◆ THE TASK ◆
Below are some entries. Repeat exactly the lines from the one with "Instruction: Open toolbar" through the one with "The height and width of the screenshot is (602, 1221).", and only those.

◆ MATERIAL FOR THIS TASK ◆
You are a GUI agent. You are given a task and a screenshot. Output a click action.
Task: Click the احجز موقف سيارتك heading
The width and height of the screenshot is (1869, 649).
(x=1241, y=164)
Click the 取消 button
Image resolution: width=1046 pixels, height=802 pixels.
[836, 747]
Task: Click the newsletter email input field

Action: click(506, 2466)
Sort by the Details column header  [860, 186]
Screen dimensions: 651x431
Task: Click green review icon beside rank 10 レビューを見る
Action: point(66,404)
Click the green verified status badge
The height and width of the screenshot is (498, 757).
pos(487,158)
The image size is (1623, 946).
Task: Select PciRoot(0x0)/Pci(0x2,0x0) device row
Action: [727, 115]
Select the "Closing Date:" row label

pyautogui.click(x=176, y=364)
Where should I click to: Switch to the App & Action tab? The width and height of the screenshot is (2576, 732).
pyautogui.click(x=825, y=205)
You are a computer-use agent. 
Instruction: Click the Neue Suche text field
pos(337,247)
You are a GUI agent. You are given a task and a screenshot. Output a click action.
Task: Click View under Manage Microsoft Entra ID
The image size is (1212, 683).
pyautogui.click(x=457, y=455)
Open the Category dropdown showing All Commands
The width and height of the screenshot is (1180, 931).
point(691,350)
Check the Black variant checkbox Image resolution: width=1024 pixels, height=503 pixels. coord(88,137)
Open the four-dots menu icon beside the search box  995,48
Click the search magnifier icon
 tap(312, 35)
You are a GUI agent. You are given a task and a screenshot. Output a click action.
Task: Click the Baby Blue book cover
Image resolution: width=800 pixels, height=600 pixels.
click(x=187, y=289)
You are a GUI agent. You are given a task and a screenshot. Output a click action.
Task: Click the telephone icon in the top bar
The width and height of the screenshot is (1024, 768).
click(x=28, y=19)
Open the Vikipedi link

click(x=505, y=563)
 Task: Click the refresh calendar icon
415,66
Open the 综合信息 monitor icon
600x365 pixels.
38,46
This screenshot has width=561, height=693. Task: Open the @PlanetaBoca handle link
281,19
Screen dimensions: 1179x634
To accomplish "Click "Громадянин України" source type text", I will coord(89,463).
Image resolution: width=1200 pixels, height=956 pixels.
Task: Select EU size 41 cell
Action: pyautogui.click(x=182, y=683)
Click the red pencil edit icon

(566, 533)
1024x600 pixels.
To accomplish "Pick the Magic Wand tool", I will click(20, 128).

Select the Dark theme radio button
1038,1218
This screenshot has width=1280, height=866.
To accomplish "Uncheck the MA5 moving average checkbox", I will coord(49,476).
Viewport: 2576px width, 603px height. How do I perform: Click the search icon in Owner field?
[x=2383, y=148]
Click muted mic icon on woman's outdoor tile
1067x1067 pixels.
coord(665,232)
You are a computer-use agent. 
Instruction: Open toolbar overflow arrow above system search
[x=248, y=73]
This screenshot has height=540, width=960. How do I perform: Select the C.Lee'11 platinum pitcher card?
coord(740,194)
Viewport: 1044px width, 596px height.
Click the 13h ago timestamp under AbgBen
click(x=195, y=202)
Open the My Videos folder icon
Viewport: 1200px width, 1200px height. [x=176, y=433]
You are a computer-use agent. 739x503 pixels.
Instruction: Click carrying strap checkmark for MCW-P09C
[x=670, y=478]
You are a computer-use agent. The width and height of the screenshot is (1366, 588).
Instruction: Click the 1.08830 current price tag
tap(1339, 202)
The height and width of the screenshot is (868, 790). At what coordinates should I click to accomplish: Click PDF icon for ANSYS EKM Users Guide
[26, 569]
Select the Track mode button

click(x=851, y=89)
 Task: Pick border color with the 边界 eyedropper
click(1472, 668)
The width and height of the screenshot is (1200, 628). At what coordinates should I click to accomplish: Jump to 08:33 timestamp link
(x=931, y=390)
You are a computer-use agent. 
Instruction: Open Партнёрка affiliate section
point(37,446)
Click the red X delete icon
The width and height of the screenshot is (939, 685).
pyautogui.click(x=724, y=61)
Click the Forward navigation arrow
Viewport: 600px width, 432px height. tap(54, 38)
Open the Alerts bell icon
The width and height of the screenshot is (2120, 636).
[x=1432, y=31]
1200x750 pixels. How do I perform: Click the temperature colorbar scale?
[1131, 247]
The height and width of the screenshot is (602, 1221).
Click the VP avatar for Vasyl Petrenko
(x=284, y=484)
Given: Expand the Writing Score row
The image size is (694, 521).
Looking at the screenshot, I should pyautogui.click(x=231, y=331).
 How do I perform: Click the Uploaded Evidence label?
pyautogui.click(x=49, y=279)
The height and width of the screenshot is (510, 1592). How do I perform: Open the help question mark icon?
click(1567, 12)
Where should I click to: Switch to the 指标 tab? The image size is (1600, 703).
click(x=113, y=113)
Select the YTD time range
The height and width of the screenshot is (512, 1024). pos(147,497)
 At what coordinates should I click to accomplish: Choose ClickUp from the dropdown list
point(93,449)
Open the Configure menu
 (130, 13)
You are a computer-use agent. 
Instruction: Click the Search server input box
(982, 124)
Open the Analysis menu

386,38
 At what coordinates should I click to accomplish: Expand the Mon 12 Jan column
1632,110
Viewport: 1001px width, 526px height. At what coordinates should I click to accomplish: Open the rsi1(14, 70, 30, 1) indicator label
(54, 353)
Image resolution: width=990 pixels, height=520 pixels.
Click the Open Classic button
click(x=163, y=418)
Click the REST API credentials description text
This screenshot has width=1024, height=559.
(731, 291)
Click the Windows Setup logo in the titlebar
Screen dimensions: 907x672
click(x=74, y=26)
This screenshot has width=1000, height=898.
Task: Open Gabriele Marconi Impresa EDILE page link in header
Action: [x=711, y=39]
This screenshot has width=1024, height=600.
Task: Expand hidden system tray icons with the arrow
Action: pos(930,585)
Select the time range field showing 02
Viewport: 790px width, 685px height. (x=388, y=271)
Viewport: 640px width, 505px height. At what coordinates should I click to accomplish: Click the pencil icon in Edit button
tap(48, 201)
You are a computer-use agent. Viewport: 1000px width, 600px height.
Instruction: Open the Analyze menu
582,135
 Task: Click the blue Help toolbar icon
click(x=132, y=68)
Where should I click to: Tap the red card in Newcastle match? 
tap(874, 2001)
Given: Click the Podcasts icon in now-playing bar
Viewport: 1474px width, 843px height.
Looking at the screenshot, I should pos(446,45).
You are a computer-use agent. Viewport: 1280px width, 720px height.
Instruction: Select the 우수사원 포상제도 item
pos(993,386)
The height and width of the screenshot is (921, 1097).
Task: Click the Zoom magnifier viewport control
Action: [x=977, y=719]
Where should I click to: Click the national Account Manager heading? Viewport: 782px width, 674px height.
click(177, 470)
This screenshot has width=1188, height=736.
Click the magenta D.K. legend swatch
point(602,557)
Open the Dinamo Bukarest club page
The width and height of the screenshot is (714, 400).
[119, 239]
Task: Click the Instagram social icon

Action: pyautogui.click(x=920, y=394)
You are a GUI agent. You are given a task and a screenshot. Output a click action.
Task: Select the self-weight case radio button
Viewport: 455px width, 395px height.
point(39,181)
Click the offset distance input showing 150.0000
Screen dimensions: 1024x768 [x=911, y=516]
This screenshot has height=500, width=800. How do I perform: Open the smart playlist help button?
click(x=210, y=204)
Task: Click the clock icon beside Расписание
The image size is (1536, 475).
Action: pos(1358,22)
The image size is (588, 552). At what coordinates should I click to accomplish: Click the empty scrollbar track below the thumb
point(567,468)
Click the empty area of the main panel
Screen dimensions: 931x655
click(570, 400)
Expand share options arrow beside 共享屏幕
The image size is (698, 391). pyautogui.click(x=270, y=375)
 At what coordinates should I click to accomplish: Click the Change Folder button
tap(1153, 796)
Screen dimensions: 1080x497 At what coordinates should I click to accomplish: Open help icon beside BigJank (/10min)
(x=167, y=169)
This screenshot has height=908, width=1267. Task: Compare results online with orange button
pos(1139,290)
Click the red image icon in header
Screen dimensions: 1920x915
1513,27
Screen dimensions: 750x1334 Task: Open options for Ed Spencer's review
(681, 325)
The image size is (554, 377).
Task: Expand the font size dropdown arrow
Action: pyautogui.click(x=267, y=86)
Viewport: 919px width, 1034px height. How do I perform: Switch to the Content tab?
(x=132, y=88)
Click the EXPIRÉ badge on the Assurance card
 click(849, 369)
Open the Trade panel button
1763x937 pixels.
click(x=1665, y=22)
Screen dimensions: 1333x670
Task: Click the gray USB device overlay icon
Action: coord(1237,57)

◆ FINAL ANSWER ◆
Instruction: Open toolbar overflow arrow above system search
[x=248, y=73]
This screenshot has height=540, width=960. How do I perform: Select the C.Lee'11 platinum pitcher card?
coord(740,194)
Viewport: 1044px width, 596px height.
Click the 13h ago timestamp under AbgBen
click(x=195, y=202)
Open the My Videos folder icon
Viewport: 1200px width, 1200px height. [x=176, y=433]
You are a computer-use agent. 739x503 pixels.
Instruction: Click carrying strap checkmark for MCW-P09C
[x=670, y=478]
You are a computer-use agent. The width and height of the screenshot is (1366, 588).
Instruction: Click the 1.08830 current price tag
tap(1339, 202)
The height and width of the screenshot is (868, 790). At what coordinates should I click to accomplish: Click PDF icon for ANSYS EKM Users Guide
[26, 569]
Select the Track mode button

click(x=851, y=89)
 Task: Pick border color with the 边界 eyedropper
click(1472, 668)
The width and height of the screenshot is (1200, 628). At what coordinates should I click to accomplish: Jump to 08:33 timestamp link
(x=931, y=390)
You are a computer-use agent. 
Instruction: Open Партнёрка affiliate section
point(37,446)
Click the red X delete icon
The width and height of the screenshot is (939, 685).
pyautogui.click(x=724, y=61)
Click the Forward navigation arrow
Viewport: 600px width, 432px height. tap(54, 38)
Open the Alerts bell icon
The width and height of the screenshot is (2120, 636).
[x=1432, y=31]
1200x750 pixels. How do I perform: Click the temperature colorbar scale?
[1131, 247]
The height and width of the screenshot is (602, 1221).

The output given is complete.